The possibility that there was in fact a fall in the incidence of ACS cannot be excluded. Reductions in physical exercise due to lockdown, the adoption of teleworking, lower levels of atmospheric pollution and other related drastic changes in people's habits may have influenced the stability of atherosclerotic plaques.9
Now that the pandemic crisis is showing signs of coming under control in countries with greater resources and high vaccination rates, interventional cardiology activity is expected to return to pre-2020 levels. The question is what lessons we can learn from this crisis and what we should do to avoid disruption of health services when faced with future pandemics or even a more aggressive outbreak of this coronavirus.

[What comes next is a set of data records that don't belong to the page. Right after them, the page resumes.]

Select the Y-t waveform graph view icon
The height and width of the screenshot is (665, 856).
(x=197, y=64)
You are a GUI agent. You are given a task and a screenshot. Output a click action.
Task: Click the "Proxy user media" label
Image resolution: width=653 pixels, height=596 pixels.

Starting with cardiovascular disease, even before the pandemic we were far from able to provide an adequate response to the population's needs. Difficulties in accessing general and family medicine, as well as waiting lists for appointments and surgery, were then aggravated by the pandemic. The situation after the pandemic will be even more problematic, as for two years many patients were not correctly diagnosed or appropriately treated, in addition to the new patients who need to use a system that was already overwhelmed. Underfunding of health structures, mismanagement of human resources and low public sector salaries are putting the spotlight on the National Health Service's capacity to respond to the needs of the Portuguese population.

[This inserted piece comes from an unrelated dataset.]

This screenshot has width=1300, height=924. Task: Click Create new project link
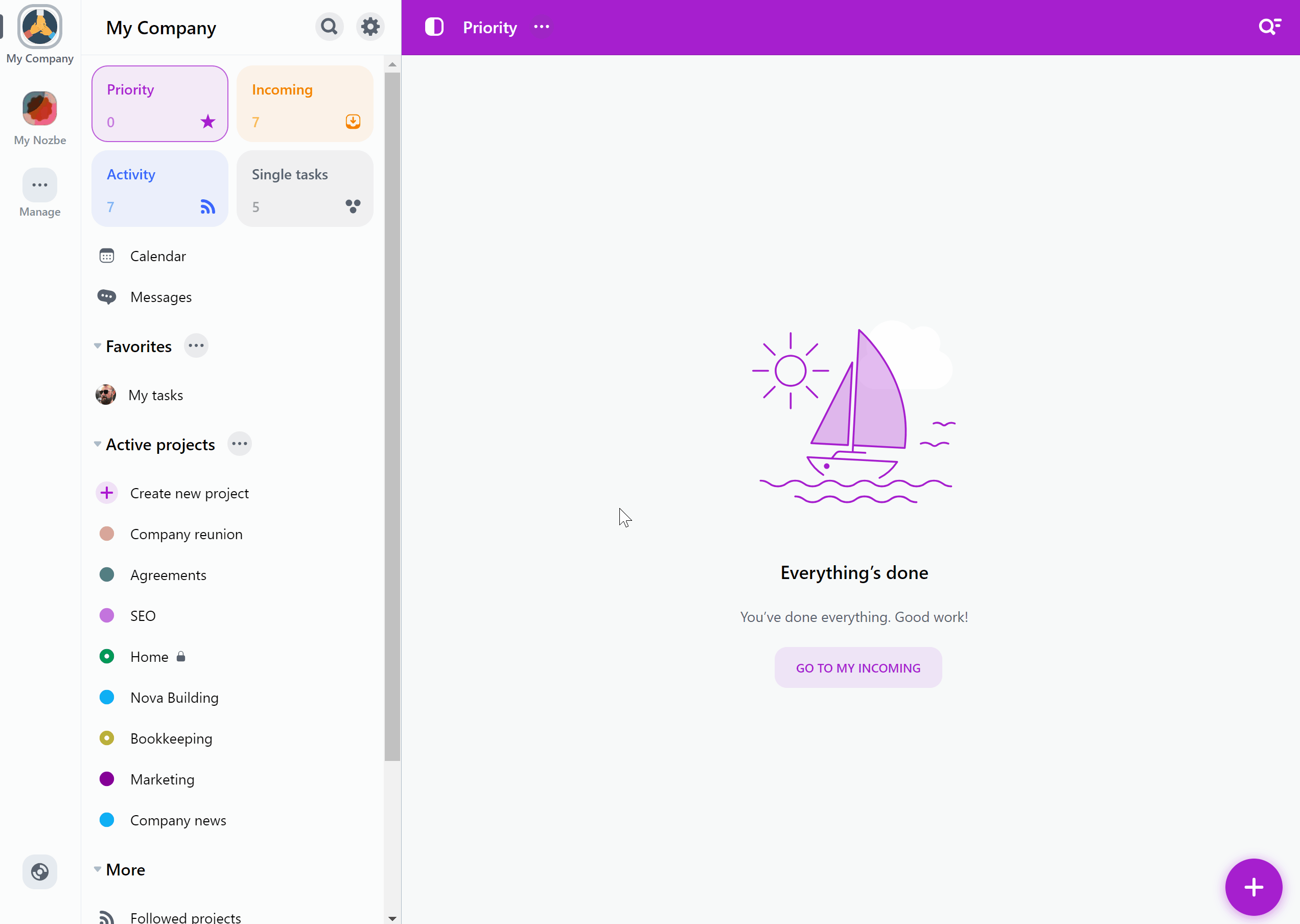[x=189, y=492]
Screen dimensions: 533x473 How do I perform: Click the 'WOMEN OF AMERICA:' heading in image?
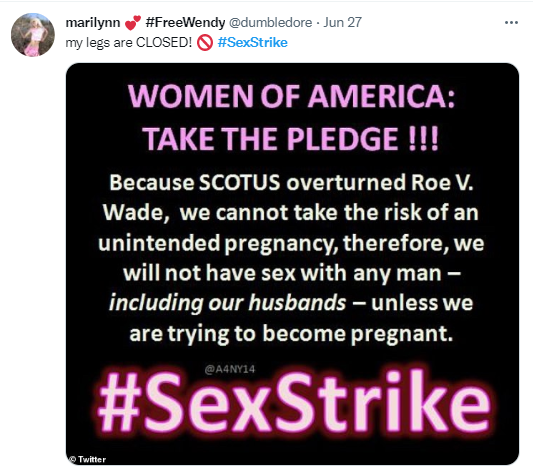click(x=291, y=96)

Before the pandemic, various weaknesses in ACS treatment had already been identified. Concerning STEMI, patient delay in Portugal has remained virtually unchanged for several years, highlighting the importance of maintaining awareness campaigns for ACS.10 The Portuguese Society of Cardiology has an important role to play in the task of improving health literacy for cardiovascular disease. System delay is also far from ideal, as connections between hospitals with and without interventional cardiology remain a significant problem due to the inefficiency of secondary transportation.11
It is clear that the world was not prepared for a situation that posed such challenges to health systems, with extremely high numbers of hospitalizations and a high risk of contagion for both patients and personnel. The strategies that have been used to deal with the pandemic must be revised and refined in order to be better prepared for future crises. The first lesson to be learned is that the strategy of moving the production of personal protective equipment, medical devices, ventilators, etc., to Asian countries could leave the European population in a very vulnerable position. This millennium has not brought a more peaceful world. In addition to the worsening climate crisis, which will lead to a greater gap between rich and poor countries, there is also increasing political instability with deteriorating relations between the USA, Russia and China, while tensions in the Middle East are far from being resolved. In this global arena conflicts with biological or chemical warfare could potentially occur and the scenario of health systems needing to respond to multitudes in disaster situations cannot be ruled out. Also, natural forms of pandemic spread of this or other viruses are likely to occur. Faced with these strong pressures on health systems, hospitals must be able to respond appropriately to situations of great stress caused by the need to deal immediately with large numbers of victims. Now that there appears to be some relief from the COVID-19 pandemic, even if temporary, governments, health managers and health professionals must draw lessons from this epidemic and prepare for the future.
Conflicts of interestThe author has no conflicts of interest to declare.